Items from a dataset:
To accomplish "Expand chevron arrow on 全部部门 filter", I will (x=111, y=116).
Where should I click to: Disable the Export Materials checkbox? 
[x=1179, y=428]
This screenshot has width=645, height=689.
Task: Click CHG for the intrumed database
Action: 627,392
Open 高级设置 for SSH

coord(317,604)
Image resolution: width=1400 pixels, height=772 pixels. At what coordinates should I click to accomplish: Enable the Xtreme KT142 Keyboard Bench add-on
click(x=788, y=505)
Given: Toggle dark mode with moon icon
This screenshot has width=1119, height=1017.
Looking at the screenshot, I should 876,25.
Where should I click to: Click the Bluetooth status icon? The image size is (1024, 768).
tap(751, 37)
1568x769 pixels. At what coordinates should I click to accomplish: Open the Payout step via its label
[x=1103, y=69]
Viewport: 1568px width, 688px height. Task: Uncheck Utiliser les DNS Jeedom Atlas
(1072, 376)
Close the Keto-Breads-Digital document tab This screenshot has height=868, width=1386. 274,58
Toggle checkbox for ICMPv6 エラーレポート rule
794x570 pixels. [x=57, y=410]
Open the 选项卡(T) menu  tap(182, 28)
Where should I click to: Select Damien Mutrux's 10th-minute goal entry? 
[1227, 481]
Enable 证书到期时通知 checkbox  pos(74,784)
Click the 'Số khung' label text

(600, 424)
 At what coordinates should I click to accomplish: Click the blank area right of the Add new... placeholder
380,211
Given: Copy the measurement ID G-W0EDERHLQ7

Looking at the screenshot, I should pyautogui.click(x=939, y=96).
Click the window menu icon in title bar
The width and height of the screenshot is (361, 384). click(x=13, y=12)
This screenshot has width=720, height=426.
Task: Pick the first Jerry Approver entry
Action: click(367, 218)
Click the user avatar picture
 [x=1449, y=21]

THE PROBLEM
Retype all the records, matching them exactly.

RESULT OF THIS EXERCISE
To accomplish "Expand chevron arrow on 全部部门 filter", I will (x=111, y=116).
Where should I click to: Disable the Export Materials checkbox? 
[x=1179, y=428]
This screenshot has width=645, height=689.
Task: Click CHG for the intrumed database
Action: 627,392
Open 高级设置 for SSH

coord(317,604)
Image resolution: width=1400 pixels, height=772 pixels. At what coordinates should I click to accomplish: Enable the Xtreme KT142 Keyboard Bench add-on
click(x=788, y=505)
Given: Toggle dark mode with moon icon
This screenshot has width=1119, height=1017.
Looking at the screenshot, I should 876,25.
Where should I click to: Click the Bluetooth status icon? The image size is (1024, 768).
tap(751, 37)
1568x769 pixels. At what coordinates should I click to accomplish: Open the Payout step via its label
[x=1103, y=69]
Viewport: 1568px width, 688px height. Task: Uncheck Utiliser les DNS Jeedom Atlas
(1072, 376)
Close the Keto-Breads-Digital document tab This screenshot has height=868, width=1386. 274,58
Toggle checkbox for ICMPv6 エラーレポート rule
794x570 pixels. [x=57, y=410]
Open the 选项卡(T) menu  tap(182, 28)
Where should I click to: Select Damien Mutrux's 10th-minute goal entry? 
[1227, 481]
Enable 证书到期时通知 checkbox  pos(74,784)
Click the 'Số khung' label text

(600, 424)
 At what coordinates should I click to accomplish: Click the blank area right of the Add new... placeholder
380,211
Given: Copy the measurement ID G-W0EDERHLQ7

Looking at the screenshot, I should pyautogui.click(x=939, y=96).
Click the window menu icon in title bar
The width and height of the screenshot is (361, 384). click(x=13, y=12)
This screenshot has width=720, height=426.
Task: Pick the first Jerry Approver entry
Action: click(367, 218)
Click the user avatar picture
 [x=1449, y=21]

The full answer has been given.